In [2]:
import tensorflow as tf
import pandas as pd
import numpy as np
import matplotlib.pyplot as plt

%matplotlib inline


In [3]:
# Generate a tf dataset with 10 elements (i.e. numbers 0 to 9)
dataset = tf.data.Dataset.range(10)

# Preview the result
for val in dataset:
   print(val.numpy())

0
1
2
3
4
5
6
7
8
9


#Windowing the data

As mentioned earlier, you want to group consecutive elements of your data and 
use that to predict a future value. 
This is called windowing and you can use that with the window() method as shown below.

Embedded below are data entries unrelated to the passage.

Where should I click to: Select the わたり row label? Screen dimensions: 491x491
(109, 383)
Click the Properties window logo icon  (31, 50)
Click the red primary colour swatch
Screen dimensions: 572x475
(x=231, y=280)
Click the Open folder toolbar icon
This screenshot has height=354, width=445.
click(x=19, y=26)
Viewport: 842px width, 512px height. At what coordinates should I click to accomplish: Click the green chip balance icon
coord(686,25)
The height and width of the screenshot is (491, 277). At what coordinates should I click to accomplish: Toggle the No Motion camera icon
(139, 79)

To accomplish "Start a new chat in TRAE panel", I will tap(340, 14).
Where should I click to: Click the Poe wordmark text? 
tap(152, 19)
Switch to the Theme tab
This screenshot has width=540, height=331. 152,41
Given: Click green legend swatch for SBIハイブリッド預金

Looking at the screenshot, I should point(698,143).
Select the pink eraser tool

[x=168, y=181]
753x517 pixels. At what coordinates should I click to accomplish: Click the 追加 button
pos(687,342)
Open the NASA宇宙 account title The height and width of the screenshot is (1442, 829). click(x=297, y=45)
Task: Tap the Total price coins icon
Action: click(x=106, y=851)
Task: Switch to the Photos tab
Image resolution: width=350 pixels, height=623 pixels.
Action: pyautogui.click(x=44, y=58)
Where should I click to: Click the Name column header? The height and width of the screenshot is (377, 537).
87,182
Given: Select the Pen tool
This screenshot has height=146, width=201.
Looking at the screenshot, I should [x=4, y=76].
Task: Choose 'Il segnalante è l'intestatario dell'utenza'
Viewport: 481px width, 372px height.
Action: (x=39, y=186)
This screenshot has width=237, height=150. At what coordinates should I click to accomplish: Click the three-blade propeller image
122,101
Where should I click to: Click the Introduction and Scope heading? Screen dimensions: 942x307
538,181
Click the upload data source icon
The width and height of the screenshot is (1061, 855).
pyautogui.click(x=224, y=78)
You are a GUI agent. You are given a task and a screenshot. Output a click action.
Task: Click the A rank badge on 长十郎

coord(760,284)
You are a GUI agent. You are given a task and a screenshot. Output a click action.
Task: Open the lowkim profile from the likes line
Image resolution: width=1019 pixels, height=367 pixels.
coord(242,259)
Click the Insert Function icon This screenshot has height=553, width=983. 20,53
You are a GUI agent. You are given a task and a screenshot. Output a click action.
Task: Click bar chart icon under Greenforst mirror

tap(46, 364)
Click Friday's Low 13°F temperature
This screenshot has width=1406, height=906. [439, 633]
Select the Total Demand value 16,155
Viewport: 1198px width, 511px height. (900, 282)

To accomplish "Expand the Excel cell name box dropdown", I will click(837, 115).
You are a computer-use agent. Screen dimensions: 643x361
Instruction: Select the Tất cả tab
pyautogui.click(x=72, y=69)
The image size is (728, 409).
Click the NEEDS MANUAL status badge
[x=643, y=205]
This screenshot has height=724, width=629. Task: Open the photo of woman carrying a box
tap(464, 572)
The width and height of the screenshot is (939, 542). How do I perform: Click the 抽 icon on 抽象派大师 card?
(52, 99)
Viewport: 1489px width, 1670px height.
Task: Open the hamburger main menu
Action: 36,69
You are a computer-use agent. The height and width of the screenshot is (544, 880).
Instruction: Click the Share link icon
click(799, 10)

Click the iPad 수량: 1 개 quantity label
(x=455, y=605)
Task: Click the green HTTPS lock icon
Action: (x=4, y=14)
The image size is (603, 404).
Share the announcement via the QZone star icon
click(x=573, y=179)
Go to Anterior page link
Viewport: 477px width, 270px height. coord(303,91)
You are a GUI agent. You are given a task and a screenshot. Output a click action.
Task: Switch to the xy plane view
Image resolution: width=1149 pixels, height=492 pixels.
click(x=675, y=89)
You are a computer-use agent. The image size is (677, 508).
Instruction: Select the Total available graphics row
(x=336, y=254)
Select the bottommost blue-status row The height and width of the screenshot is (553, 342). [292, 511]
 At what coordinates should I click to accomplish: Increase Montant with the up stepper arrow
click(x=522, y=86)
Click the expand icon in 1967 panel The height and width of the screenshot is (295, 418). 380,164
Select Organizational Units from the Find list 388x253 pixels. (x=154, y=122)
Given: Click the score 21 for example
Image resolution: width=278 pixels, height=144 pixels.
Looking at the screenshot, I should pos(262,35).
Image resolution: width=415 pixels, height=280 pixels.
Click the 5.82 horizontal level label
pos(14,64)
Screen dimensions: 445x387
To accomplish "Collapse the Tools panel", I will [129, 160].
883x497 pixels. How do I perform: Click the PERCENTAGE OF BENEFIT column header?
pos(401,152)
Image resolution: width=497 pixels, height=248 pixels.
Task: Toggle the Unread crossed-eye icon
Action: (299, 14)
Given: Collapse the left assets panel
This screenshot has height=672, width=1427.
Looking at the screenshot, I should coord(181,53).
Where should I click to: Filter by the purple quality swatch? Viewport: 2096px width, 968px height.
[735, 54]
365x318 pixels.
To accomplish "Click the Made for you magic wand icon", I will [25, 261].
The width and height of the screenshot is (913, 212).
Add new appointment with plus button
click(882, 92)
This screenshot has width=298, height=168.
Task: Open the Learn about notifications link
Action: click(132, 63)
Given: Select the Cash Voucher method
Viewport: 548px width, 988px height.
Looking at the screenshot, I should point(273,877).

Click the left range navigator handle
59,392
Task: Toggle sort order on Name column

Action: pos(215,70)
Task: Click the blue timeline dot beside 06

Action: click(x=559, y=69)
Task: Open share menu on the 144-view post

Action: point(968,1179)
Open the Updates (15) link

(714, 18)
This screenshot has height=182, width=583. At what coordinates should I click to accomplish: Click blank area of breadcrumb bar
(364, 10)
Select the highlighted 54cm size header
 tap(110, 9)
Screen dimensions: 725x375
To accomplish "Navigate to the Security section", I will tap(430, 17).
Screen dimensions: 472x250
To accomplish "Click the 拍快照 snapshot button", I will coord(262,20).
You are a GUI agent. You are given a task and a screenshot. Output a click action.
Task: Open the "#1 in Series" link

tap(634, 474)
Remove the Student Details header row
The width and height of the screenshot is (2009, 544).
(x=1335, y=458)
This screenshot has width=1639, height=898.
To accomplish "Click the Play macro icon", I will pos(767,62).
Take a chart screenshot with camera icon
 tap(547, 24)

Here, you will take 5 elements per window (i.e. size parameter) and you will move this window 1 element at a time (i.e. shift parameter). One caveat to using this method is that each window returned is a Dataset in itself. This is a Python iterable and it won't show the elements if you use the print() method on it. It will just show a description of the data structure (e.g. <_VariantDataset shapes: (), types: tf.int64>).

In [4]:
# Generate a tf dataset with 10 elements (i.e. numbers 0 to 9)
dataset = tf.data.Dataset.range(10)

# Window the data
dataset = dataset.window(size=5, shift=1)

# Print the result
for window_dataset in dataset:
  print(window_dataset)

<_VariantDataset element_spec=TensorSpec(shape=(), dtype=tf.int64, name=None)>
<_VariantDataset element_spec=TensorSpec(shape=(), dtype=tf.int64, name=None)>
<_VariantDataset element_spec=TensorSpec(shape=(), dtype=tf.int64, name=None)>
<_VariantDataset element_spec=TensorSpec(shape=(), dtype=tf.int64, name=None)>
<_VariantDataset element_spec=TensorSpec(shape=(), dtype=tf.int64, name=None)>
<_VariantDataset element_spec=TensorSpec(shape=(), dtype=tf.int64, name=None)>
<_VariantDataset element_spec=TensorSpec(shape=(), dtype=tf.int64, name=None)>
<_VariantDataset element_spec=TensorSpec(shape=(), dtype=tf.int64, name=None)>
<_VariantDataset element_spec=TensorSpec(shape=(), dtype=tf.int64, name=None)>
<_VariantDataset element_spec=TensorSpec(shape=(), dtype=tf.int64, name=None)>


In [5]:
# Print the result
for window_dataset in dataset:
  print([item.numpy() for item in window_dataset])

[0, 1, 2, 3, 4]
[1, 2, 3, 4, 5]
[2, 3, 4, 5, 6]
[3, 4, 5, 6, 7]
[4, 5, 6, 7, 8]
[5, 6, 7, 8, 9]
[6, 7, 8, 9]
[7, 8, 9]
[8, 9]
[9]


In [6]:
#can use the drop_remainder flag to make sure that only 5-element windows are retained.

# Generate a tf dataset with 10 elements (i.e. numbers 0 to 9)
dataset = tf.data.Dataset.range(10)

# Window the data but only take those with the specified size
dataset = dataset.window(size=5, shift=1, drop_remainder=True)

# Print the result
for window_dataset in dataset:
  print([item.numpy() for item in window_dataset])

[0, 1, 2, 3, 4]
[1, 2, 3, 4, 5]
[2, 3, 4, 5, 6]
[3, 4, 5, 6, 7]
[4, 5, 6, 7, 8]
[5, 6, 7, 8, 9]


#Flatten the Windows

In training the model later, you will want to prepare the windows to be tensors instead of the Dataset structure. You can do that by feeding a mapping function to the flat_map() method. This function will be applied to each window and the results will be flattened into a single dataset. To illustrate, the code below will put all elements of a window into a single batch then flatten the result.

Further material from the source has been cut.